GIVEN INSTRUCTION
Format every line of the records below as a Markdown table with two columns, Row and Line, numbering the rows and leaving out blank lines.

-- Begin RECORDS FOR THE EXERCISE --

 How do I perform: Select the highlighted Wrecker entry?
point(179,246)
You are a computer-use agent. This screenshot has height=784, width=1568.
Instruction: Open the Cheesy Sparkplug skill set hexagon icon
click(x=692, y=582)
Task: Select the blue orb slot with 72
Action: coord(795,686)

-- End RECORDS FOR THE EXERCISE --

OUTPUT FOR THIS TASK
| Row | Line |
|---|---|
| 1 |  How do I perform: Select the highlighted Wrecker entry? |
| 2 | point(179,246) |
| 3 | You are a computer-use agent. This screenshot has height=784, width=1568. |
| 4 | Instruction: Open the Cheesy Sparkplug skill set hexagon icon |
| 5 | click(x=692, y=582) |
| 6 | Task: Select the blue orb slot with 72 |
| 7 | Action: coord(795,686) |